Kevin Morby – Come To Me Now
Kevin Morby’s got that hopeful and honest style that you gotta carry in your heart from the moment you’re born and a dick of a thickness you only develop via generations of mild inbreeding. I love his new record an I’m envious a the way he makes the words pile up or thin out in a verse as he pleases. He’s a damn motherfucker of songwriting in my opinion.
Weyes Blood – Be Free
I listened to Weyes Blood at my business partner’s insistence and found myself struck. I’m a small, petty man, in a lot a ways. Some fellers live in need of charity or mercy regarding their character and I am ashamed to be one of them, but there’s light and love surmounting these verses enough to leave my pride piled in ashes and myself feelin’ light and good like I used to.

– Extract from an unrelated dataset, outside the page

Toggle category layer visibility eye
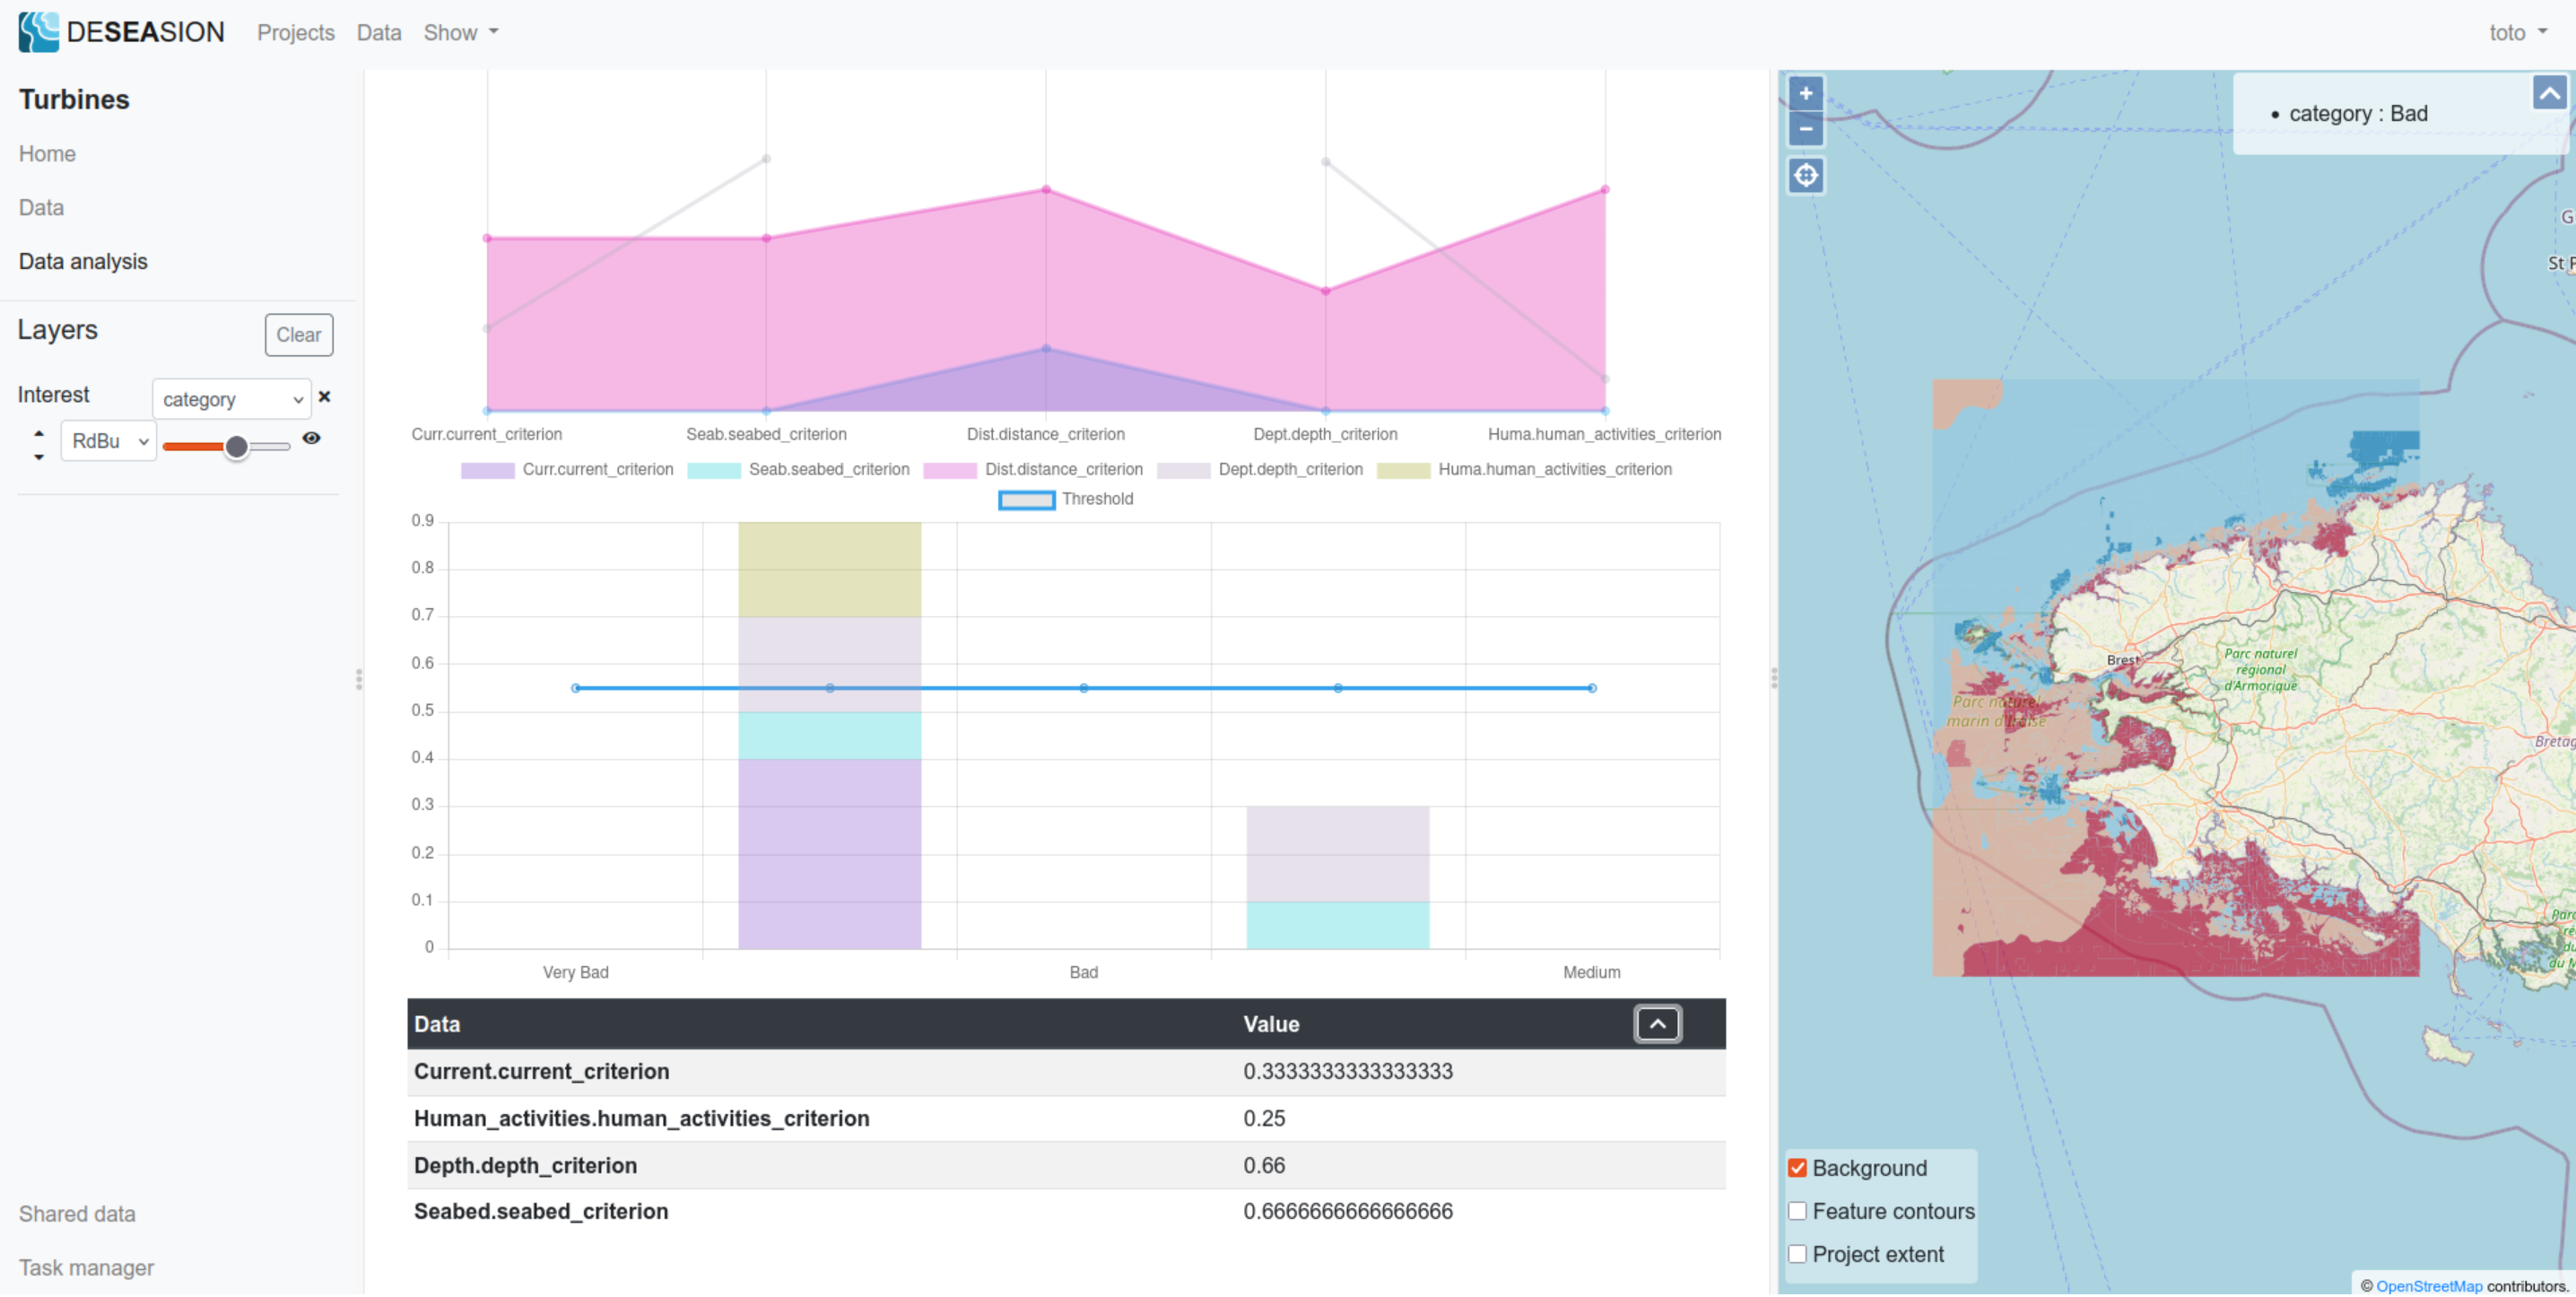Screen dimensions: 2576x1297 [311, 438]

Fatima Yamaha – What’s A Girl To Do
God damn this track bangs. If I had a dollar for each time I’d gotten a hold of the aux cord and made a party bang using this track, an acted low’key like “oh you never heard a this old number?”. So bare. So controlled. So cool. I don’t normally go in for instrumentals but when it’s perfect like this it’s hard to say no.
Angel Olsen – Not Gonna Kill You
There’s a feelin’ come over you when a songwriter sings something true of you. When they express something you didn’t know you knew about yourself and wouldn’t have the words to describe it if you did, or maybe it had to be said in song, or maybe it’s just a shade of a thought or a universal thing. Angel’s figured out the answers to stuff I wouldn’t know how to wonder in the first place. She’s possessed of an intellectual energy and songwriting brilliance and her voice is the best in the game, and she plays it all off like it’s nothing. Cool as shit.
Whitney – No Woman
These guy’s tracks are like little bags a gems. Good boys writin’ folk music with real soul. We toured with them for a while and they’ve got a tightness to their band that seemingly no amount of drugs or booze can undo, and I respect that.
King Gizzard & The Lizard Wizard – The River
We played support slot at a Sydney bowling alley for these boys back in 2014 or 2015, and I remember marvelling at this track specifically. I’d just hit a nang and for 10 minutes I was really flying. Terrifying, electric stuff. I heard their bands even grown in numbers, too.
Run The Jewels – Call Ticketron
I can’t think of another contemporary rap group that goes hard like these guys. Outrageous brag raps an the type a political rhymes that tell you the temperature without tellin’ you how to feel. The productions incredible too. I never seen ’em live and I’m insanely keen to.
Van Morrison – Dweller On The Threshold
’80s Van. Man. I heard he lives in a mansion and orders delivery pizza, and plays only a handful a shows a year. Fact is, he’s written 30 albums rammed with tracks like this – he can do whatever the fuck he wants. The high-hats and horn, the spirituality. What a belter.
Arcade Fire – Sprawl II
This one’s the type of track that with any kind a listen it’ll give ya shivers. I know not how you achieve this kind a energy in a song for if I did I’d be doing it. What a beauty. I don’t know what else to say about it.